20 Apr
Previously on The Amazing Race, the teams left Continent #3, The Fabulous Butch Boys (who for some reason, I originally wrote as “Lenny and Squiggy” this week) sucked up to Grandma & Grandpa Girlname and said…swear to God…that they wanted them in the final two and Phil gave the “HAHA! Suffer, you evil Survivors…HAHA!” look to Rahb & Ambuh as they arrived in what I thought Phil called Lockdown. Phil handed them another clue, smacked Ambuh on the ass and told her to go one more lap.
Five teams still remain…who will be eliminated…next?
Now see, the fact that the clue didn’t say “Go to the pit stop…the last team to arrive may be eliminated” but instead said, “Go to the mat and meet Phil” should have been enough for these teams to realize that it was not, in fact, a pit stop. But I suppose after how many days of no food and no rest (despite the 2,343 hour flight to India last episode) your mind is bound to play tricks on you. Like India…it pretty much looks just like Baghdad. If you squint.
PODubya’s reaction to Phil’s non-pit stop announcement? “Whoaaaaaaaaaa.” Clue rip. Make your way to the Lockdown Train Station…platform 2.
Uchenna’s reaction to Phil’s non-pit stop announcement? “Whoaaaaaaaaaa.”
Lynn & Alex’s reaction to Phil’s non-pit stop announcement? “Oh no. Oh God. Oh no.”
Grandma & Grandpa Girlname finally finish up last week’s task and read their clue. I thought Grandma said, “Make your way to Phil and the man” to which I thought, what a clever take on that classic 70s television show of a similar name, until the UberHusband corrected me and clarified they were to go to “the mat” and not “the man.”
Did you hear Bahston Rahb & Ambuh got married last weekend?
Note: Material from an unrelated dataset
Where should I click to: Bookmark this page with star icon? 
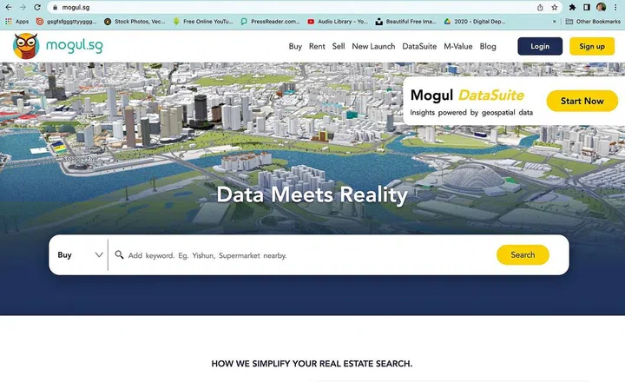coord(555,7)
Even if you don’t like them…even if you think Rahb is an opportunistic slimeball, you can’t deny that he’s a good guy when it comes to his new wife. In a race and on a show where we see some of people’s uglier sides, he treats Ambuh with respect, helps her and calls her “Sweetie.” For those of you who say I pick on everyone, I do…but I love seeing couples who love each other. Things don’t have to be ugly and mean. They really don’t.
/soapbox
Speaking of couples who love each other, Grandma & Grandpa Girlname point out that their “helpers” are actually The Fabulous Indian Butch Boys. Grandma seems embarrassed to have thought one of them was cute and then Grandpa makes a peculiarly edited comment about bringing up the rear.
Grandma Girlname’s reaction to Phil’s non-pit stop announcement? The same as everything else, “OH MY GODDDDDDDDDDDDDD!”
Meanwhile, at the Lockdown Train Station Platform 2, Bahston Rahb & Ambuh discover that the Last Train to Snarkville doesn’t leave for eight hours. Yep…everyone catches up and The Fabulous Butch Boys praise Joyce’s choice of headgear but personally, I thought she looked like E.T.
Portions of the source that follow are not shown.